ACT has proven effective in treating a wide range of conditions, including:
-Anxiety disorders
-Depression
-Obsessive-compulsive disorder (OCD)
-Psychosis
-Eating disorders
-Substance use disorders
-Workplace stress
-Chronic pain
What to Expect in ACT
During ACT, you will work with a therapist to develop flexibility—the ability to stay open to experiences, align actions with personal values, and adapt behaviors accordingly. You’ll explore self-talk, particularly in relation to past trauma, problematic relationships, or ongoing challenges, and learn to decide which problems need action and which must be accepted.
Your therapist will help you break unhelpful thought patterns and practice behaviors that are more aligned with your values and goals. By embracing difficult emotions and thoughts, you can stop fighting the past and move toward meaningful change.
The Six Core Processes of ACT
ACT focuses on six core processes that help develop psychological flexibility:
1. Acceptance:
Accepting your thoughts and feelings without attempting to avoid or alter them.
2. Cognitive Defusion:
Changing the way you relate to distressing thoughts.
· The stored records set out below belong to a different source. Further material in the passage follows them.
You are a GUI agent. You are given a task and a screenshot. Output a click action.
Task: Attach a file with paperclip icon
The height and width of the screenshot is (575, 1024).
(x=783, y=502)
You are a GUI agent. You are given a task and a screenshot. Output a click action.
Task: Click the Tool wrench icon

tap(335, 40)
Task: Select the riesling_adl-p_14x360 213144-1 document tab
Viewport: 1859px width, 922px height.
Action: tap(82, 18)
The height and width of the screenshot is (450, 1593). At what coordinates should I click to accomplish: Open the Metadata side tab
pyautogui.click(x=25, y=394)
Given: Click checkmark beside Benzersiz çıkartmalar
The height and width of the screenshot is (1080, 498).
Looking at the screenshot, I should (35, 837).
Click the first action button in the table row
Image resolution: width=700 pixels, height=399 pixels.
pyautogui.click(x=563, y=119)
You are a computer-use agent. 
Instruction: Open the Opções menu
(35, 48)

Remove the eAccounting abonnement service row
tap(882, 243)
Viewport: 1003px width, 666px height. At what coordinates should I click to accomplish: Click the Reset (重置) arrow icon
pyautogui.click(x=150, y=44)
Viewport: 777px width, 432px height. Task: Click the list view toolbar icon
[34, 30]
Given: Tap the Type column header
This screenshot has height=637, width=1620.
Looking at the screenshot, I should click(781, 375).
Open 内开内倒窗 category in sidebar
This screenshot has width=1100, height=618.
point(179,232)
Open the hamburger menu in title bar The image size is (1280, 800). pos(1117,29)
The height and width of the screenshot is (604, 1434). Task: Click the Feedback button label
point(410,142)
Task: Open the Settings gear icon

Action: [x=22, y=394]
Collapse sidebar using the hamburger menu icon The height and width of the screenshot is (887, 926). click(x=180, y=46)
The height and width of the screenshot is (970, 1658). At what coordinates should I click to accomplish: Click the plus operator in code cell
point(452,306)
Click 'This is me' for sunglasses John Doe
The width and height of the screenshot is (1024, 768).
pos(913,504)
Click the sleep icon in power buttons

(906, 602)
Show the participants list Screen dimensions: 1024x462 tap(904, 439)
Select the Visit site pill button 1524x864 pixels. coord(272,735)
Techniques may include observing the thought without judgment, mentally labeling it, or even singing it.
3. Present Moment:
Learn how to be in the here and now through the use of various mindfulness and experiential exercises. Become aware of the process while noticing and learning how to let go of judgement. This awareness promotes clarified thinking and is the foundation for behavior change.
4. Self as Context:
Recognizing that you are more than your thoughts and feelings. This helps create a broader perspective of the self.
5. Values:
Identifying personal values and using them as a guide to make life decisions, rather than avoiding discomfort or conforming to others' expectations.
6. Committed Action:
Taking purposeful action that aligns with your values. This often includes goal-setting, facing difficult experiences, and building new skills.
What to Look for in an Acceptance and Commitment Therapist
Look for a licensed, experienced therapist, social worker, professional counselor, or other mental health professional with additional training in ACT. There is no special certification for ACT practitioners. Skills are acquired through peer or professional consultation, workshops, and other training programs. In addition to these credentials, it is important to find a therapist with whom you feel comfortable.